■ DATA FOR THIS EXERCISE
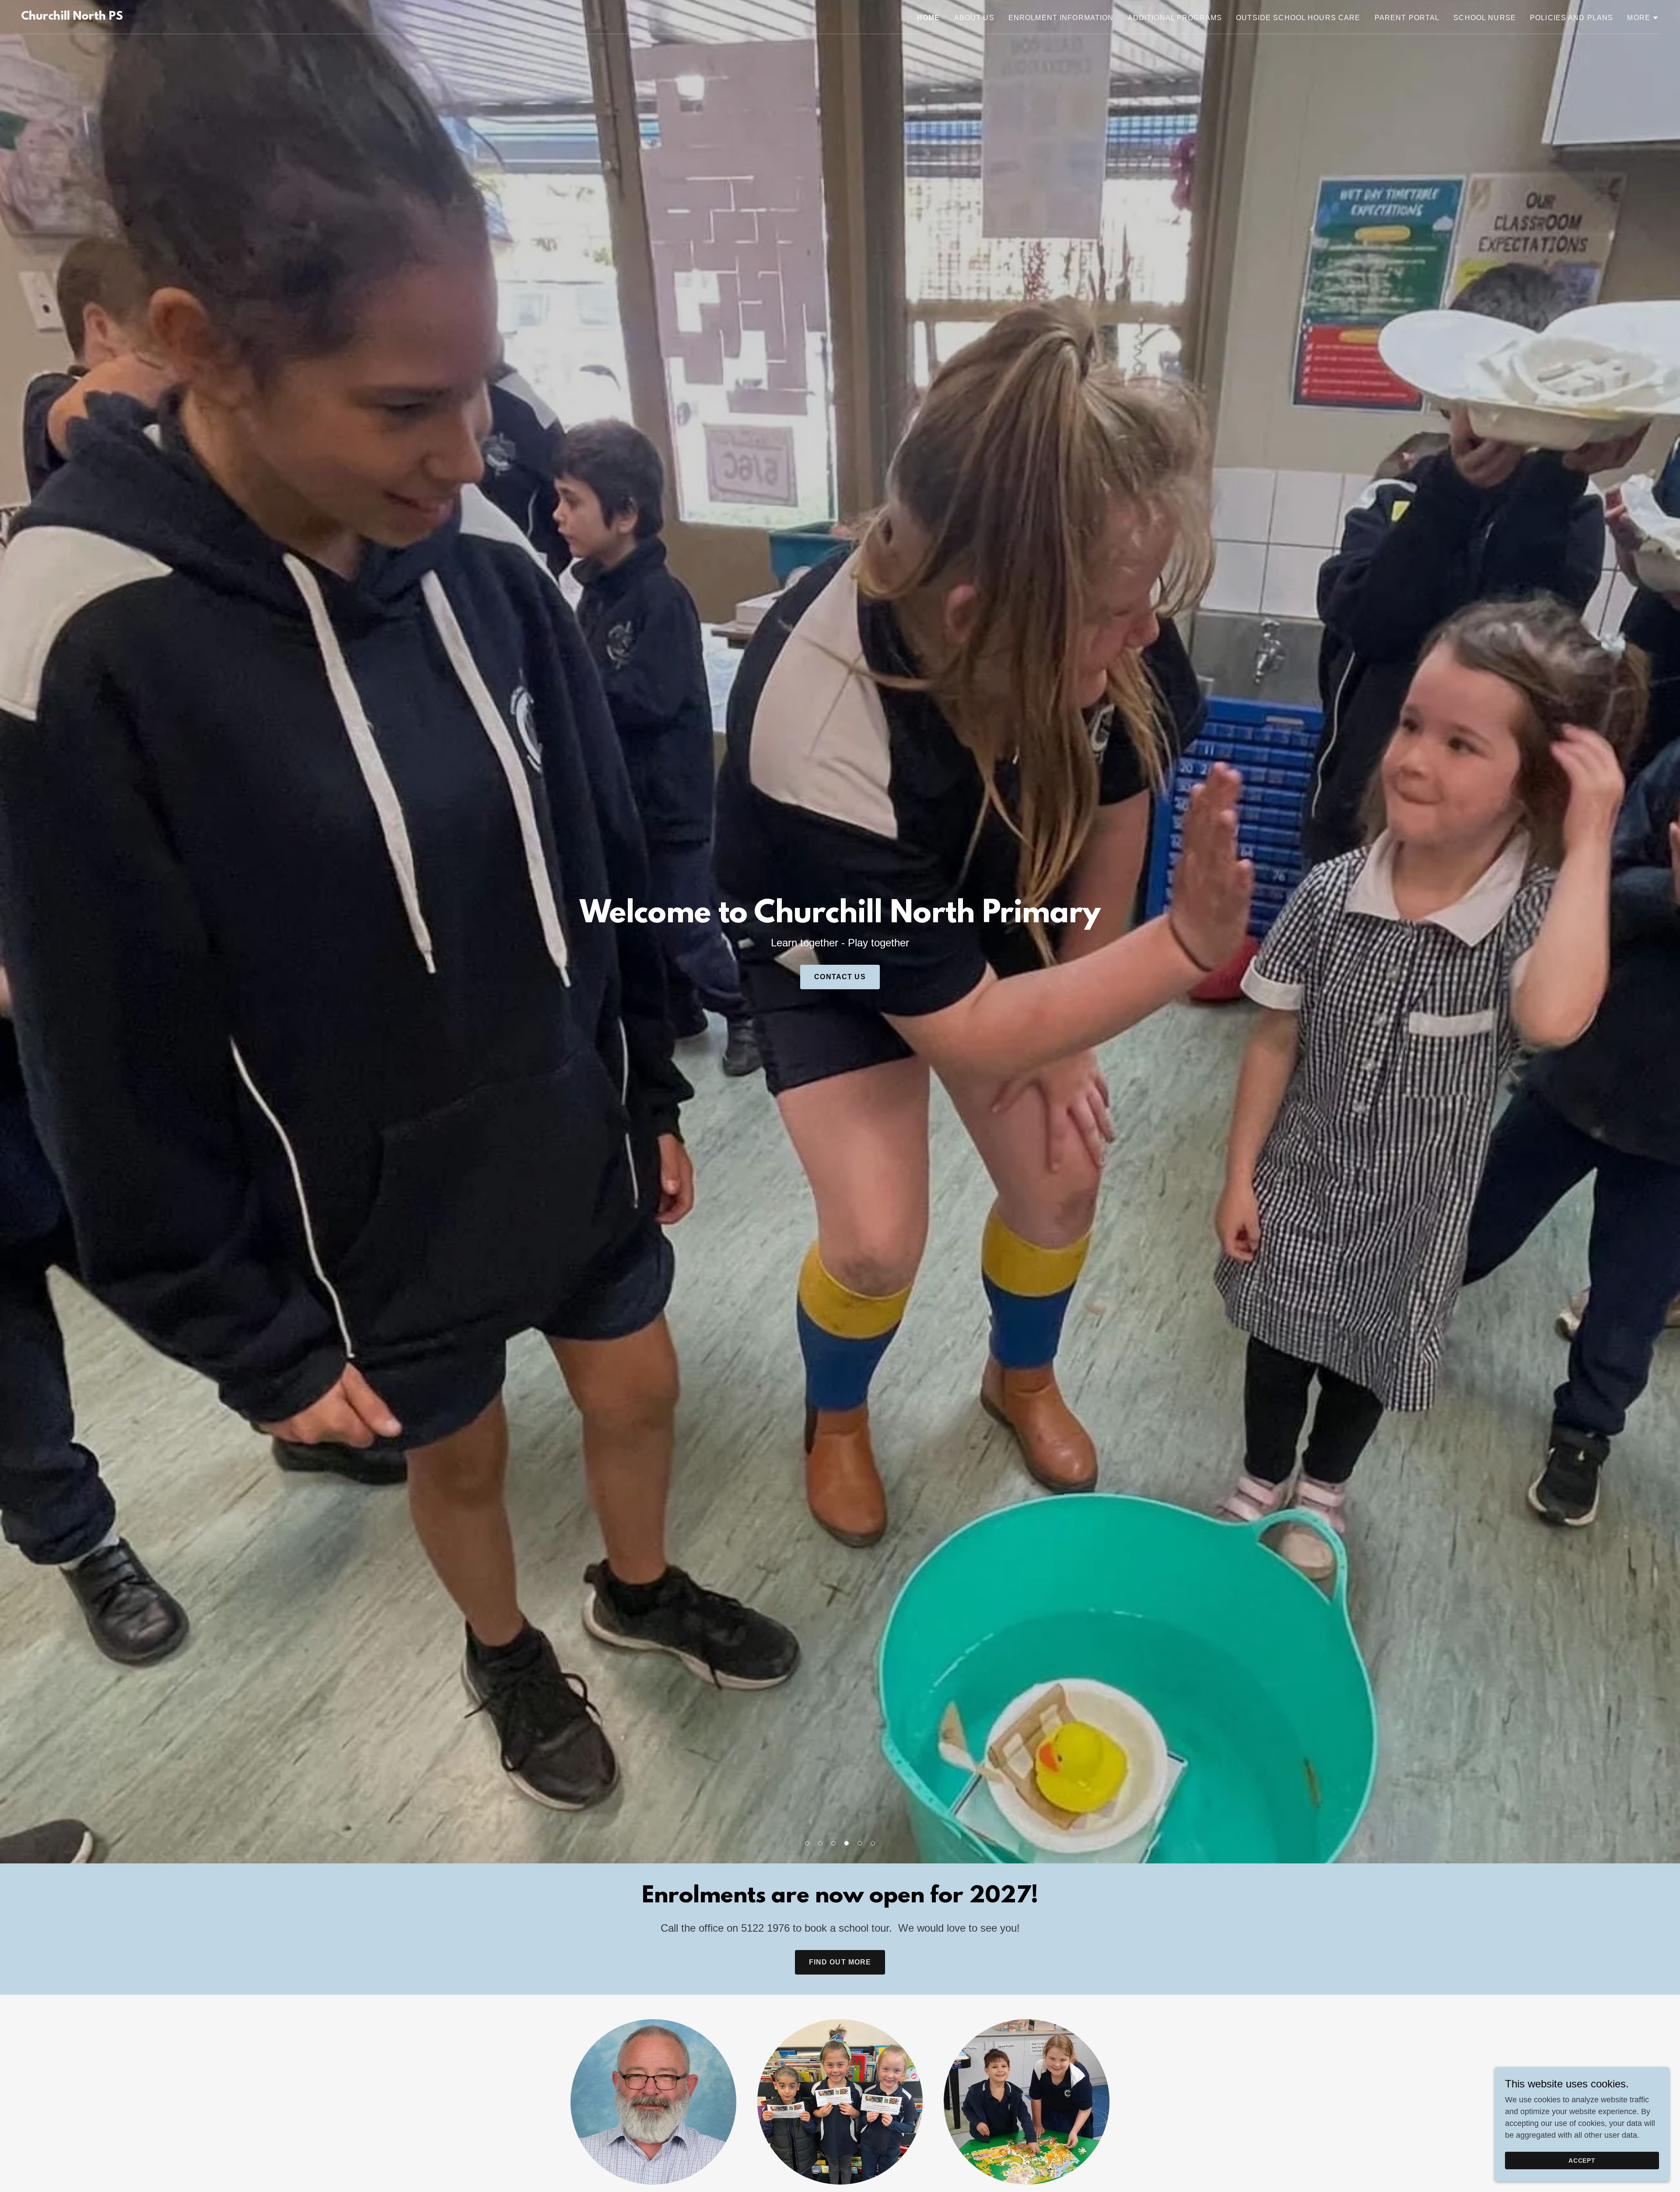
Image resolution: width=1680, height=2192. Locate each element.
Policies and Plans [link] (1571, 17)
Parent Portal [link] (1407, 17)
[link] (72, 17)
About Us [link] (974, 17)
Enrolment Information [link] (1061, 17)
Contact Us (839, 976)
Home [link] (928, 17)
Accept (1582, 2160)
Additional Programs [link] (1175, 17)
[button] (807, 1843)
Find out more (840, 1962)
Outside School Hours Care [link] (1298, 17)
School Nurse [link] (1484, 17)
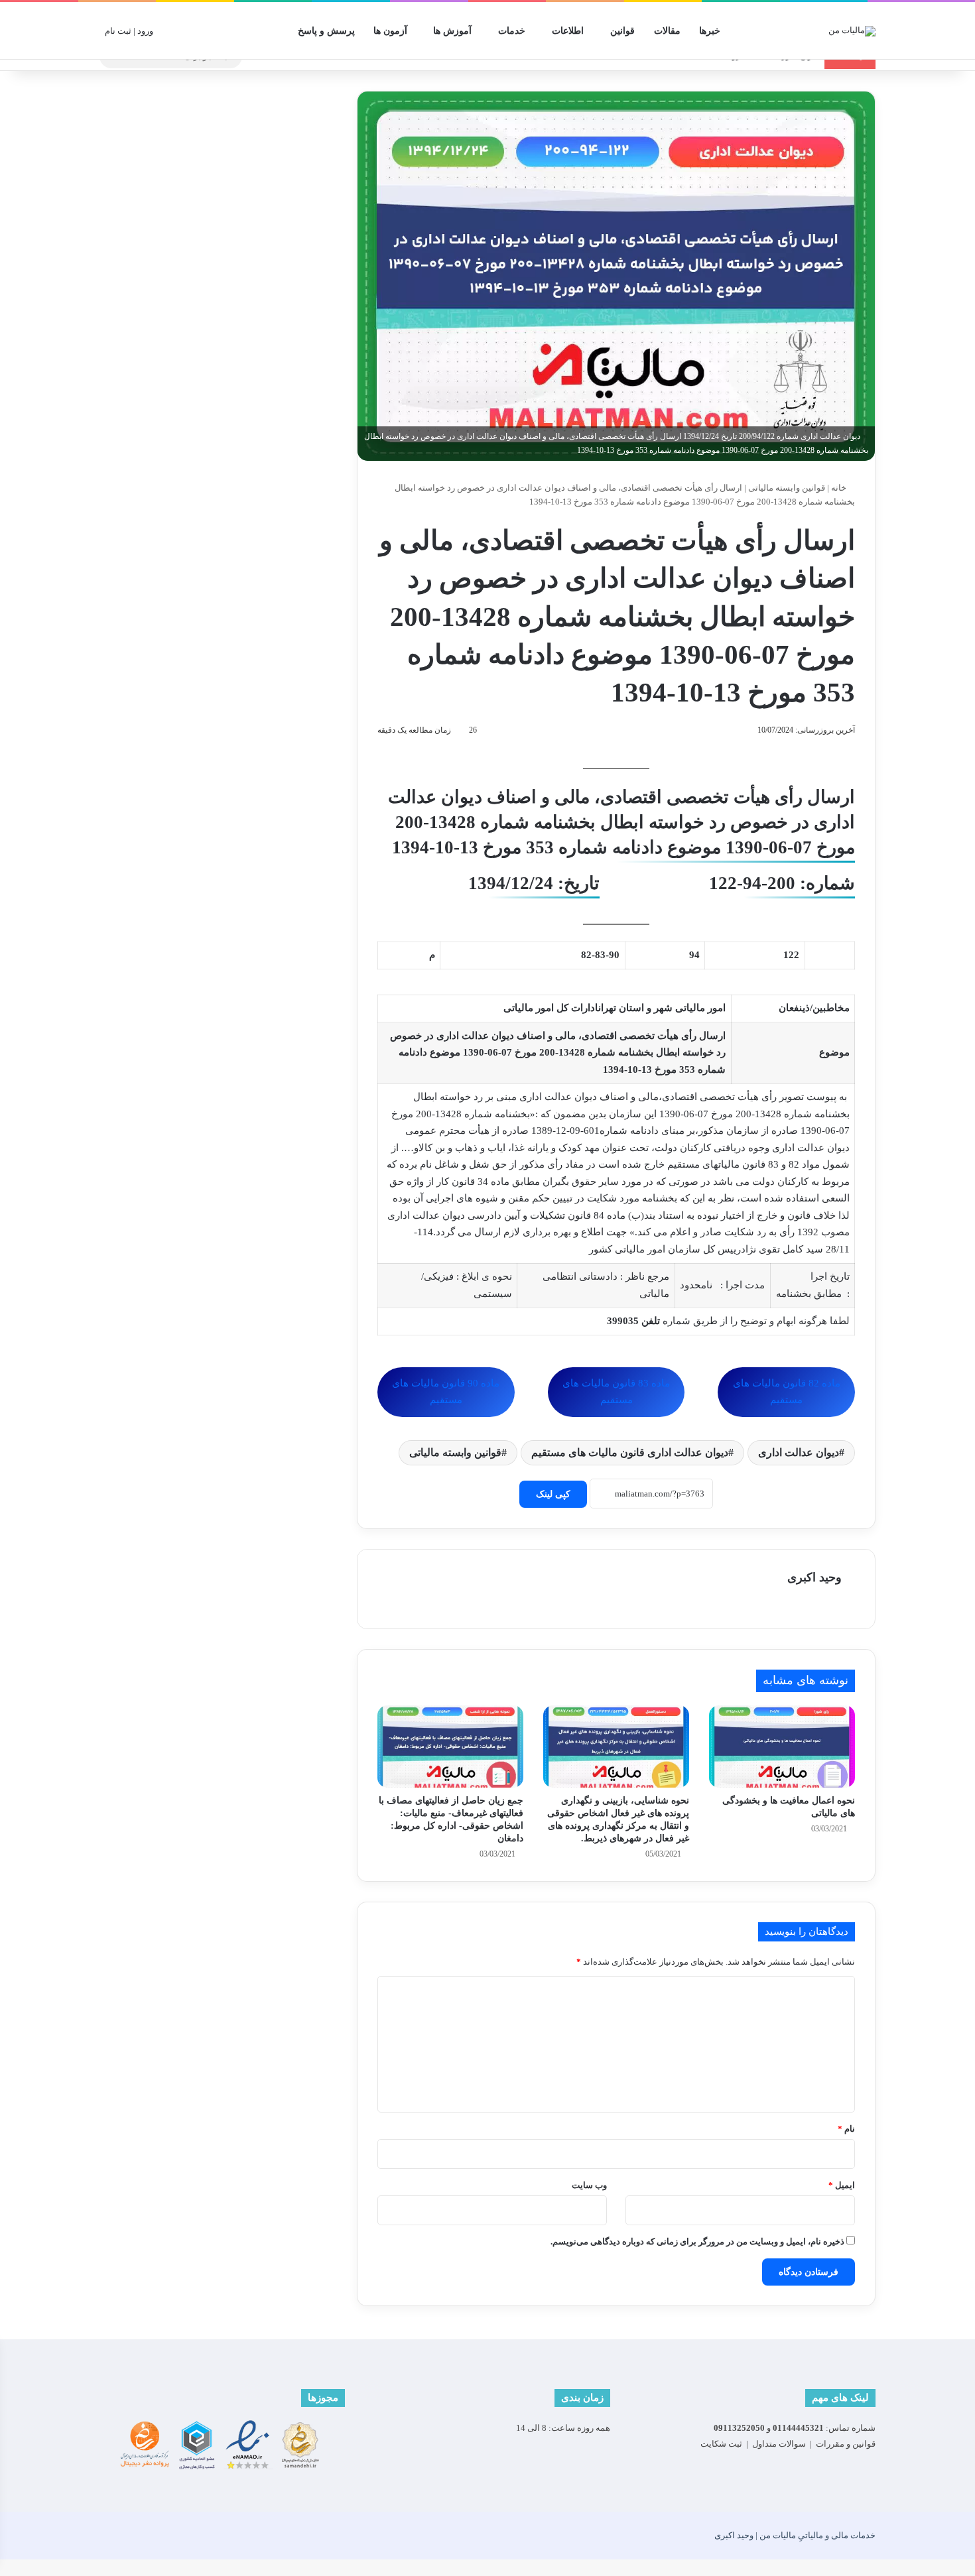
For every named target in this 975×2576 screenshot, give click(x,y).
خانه (839, 488)
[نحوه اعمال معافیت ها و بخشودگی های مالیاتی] (782, 1746)
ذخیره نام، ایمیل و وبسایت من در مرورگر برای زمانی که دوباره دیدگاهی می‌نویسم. (697, 2241)
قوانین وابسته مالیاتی (786, 488)
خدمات (511, 31)
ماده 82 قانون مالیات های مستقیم (786, 1392)
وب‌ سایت (589, 2185)
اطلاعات (568, 31)
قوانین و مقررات (846, 2444)
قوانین (622, 31)
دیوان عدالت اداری (798, 1452)
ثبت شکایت (721, 2444)
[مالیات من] (852, 30)
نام (846, 2129)
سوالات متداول (779, 2444)
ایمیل (841, 2185)
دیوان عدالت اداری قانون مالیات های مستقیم (629, 1452)
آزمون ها (390, 31)
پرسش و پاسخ (326, 31)
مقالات (667, 31)
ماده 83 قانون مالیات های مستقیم (616, 1392)
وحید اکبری (814, 1577)
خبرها (709, 31)
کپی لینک (553, 1494)
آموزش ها (452, 31)
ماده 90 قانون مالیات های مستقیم (445, 1392)
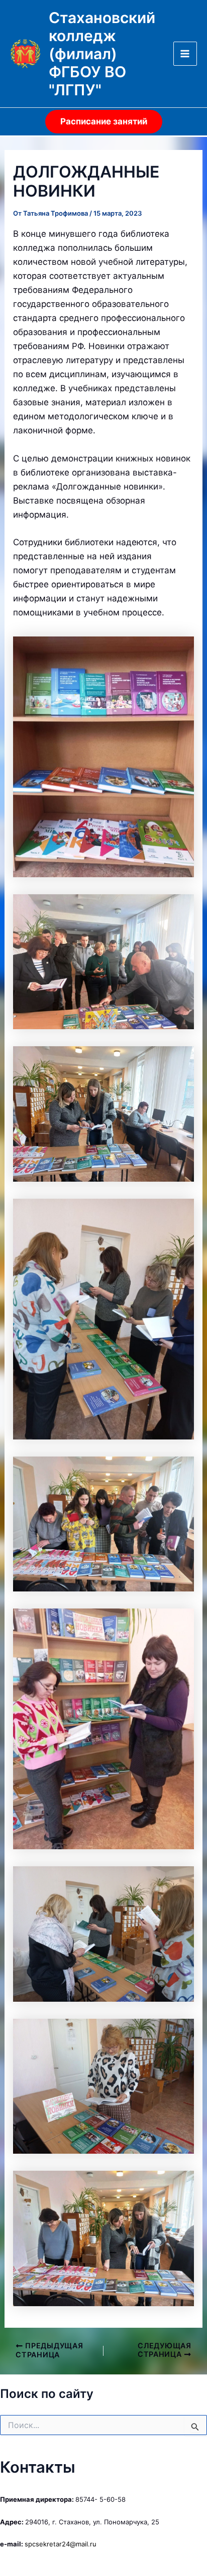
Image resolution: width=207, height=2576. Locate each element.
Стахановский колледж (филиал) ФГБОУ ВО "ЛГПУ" (102, 54)
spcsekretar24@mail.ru (60, 2544)
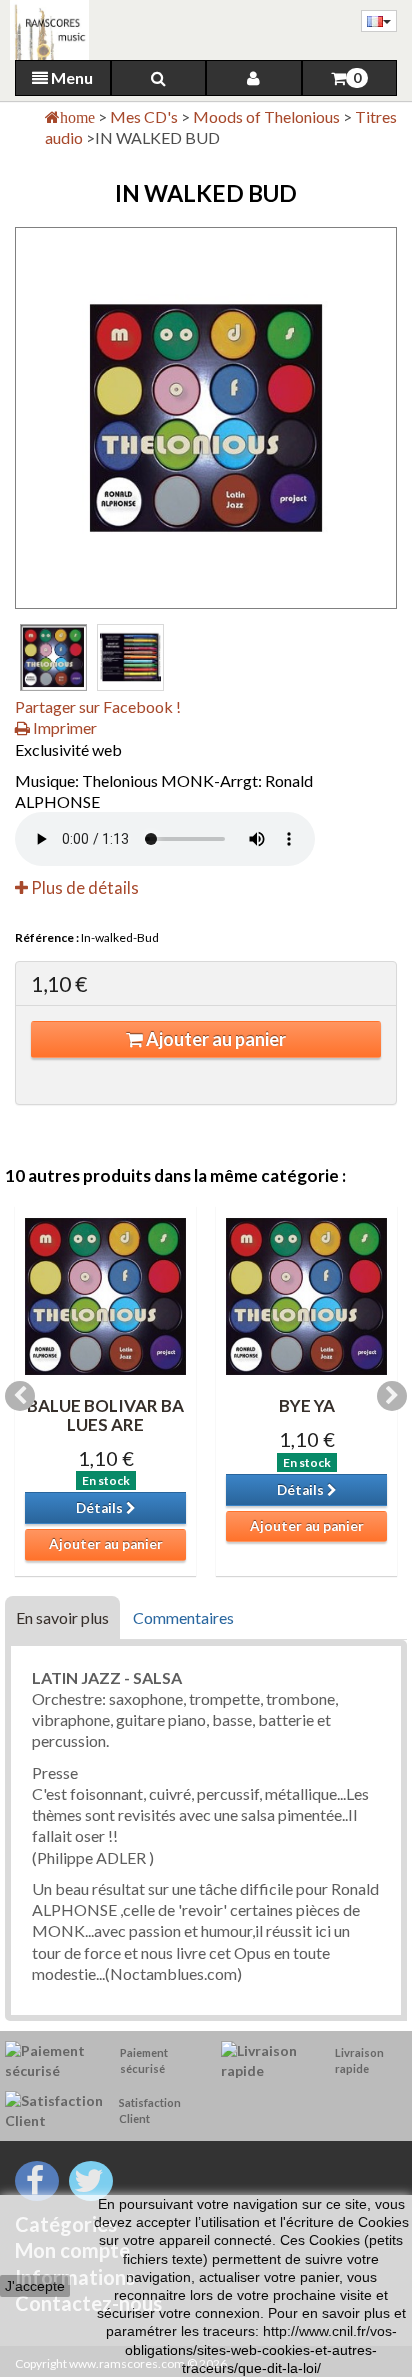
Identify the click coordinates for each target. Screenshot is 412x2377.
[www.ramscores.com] (44, 30)
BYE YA (307, 1405)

■ WHAT TO WORK ON
In the reply, each line of the data must appear exactly as written, and no picture may appear.

■ EXERCISE SOLUTION
Image resolution: width=1680, height=2192. Locate each element.
Policies and Plans [link] (1571, 17)
Parent Portal [link] (1407, 17)
[link] (72, 17)
About Us [link] (974, 17)
Enrolment Information [link] (1061, 17)
Contact Us (839, 976)
Home [link] (928, 17)
Accept (1582, 2160)
Additional Programs [link] (1175, 17)
[button] (807, 1843)
Find out more (840, 1962)
Outside School Hours Care [link] (1298, 17)
School Nurse [link] (1484, 17)
For every named target in this 975×2576 screenshot, give click(x,y).
خانه (839, 488)
[نحوه اعمال معافیت ها و بخشودگی های مالیاتی] (782, 1746)
ذخیره نام، ایمیل و وبسایت من در مرورگر برای زمانی که دوباره دیدگاهی می‌نویسم. (697, 2241)
قوانین وابسته مالیاتی (786, 488)
خدمات (511, 31)
ماده 82 قانون مالیات های مستقیم (786, 1392)
وب‌ سایت (589, 2185)
اطلاعات (568, 31)
قوانین و مقررات (846, 2444)
قوانین (622, 31)
دیوان عدالت اداری (798, 1452)
ثبت شکایت (721, 2444)
[مالیات من] (852, 30)
نام (846, 2129)
سوالات متداول (779, 2444)
ایمیل (841, 2185)
دیوان عدالت اداری قانون مالیات های مستقیم (629, 1452)
آزمون ها (390, 31)
پرسش و پاسخ (326, 31)
مقالات (667, 31)
ماده 83 قانون مالیات های مستقیم (616, 1392)
وحید اکبری (814, 1577)
خبرها (709, 31)
کپی لینک (553, 1494)
آموزش ها (452, 31)
ماده 90 قانون مالیات های مستقیم (445, 1392)
Image resolution: width=207, height=2576. Locate each element.
Стахановский колледж (филиал) ФГБОУ ВО "ЛГПУ" (102, 54)
spcsekretar24@mail.ru (60, 2544)
Identify the click coordinates for each target. Screenshot is 412x2377.
[www.ramscores.com] (44, 30)
BYE YA (307, 1405)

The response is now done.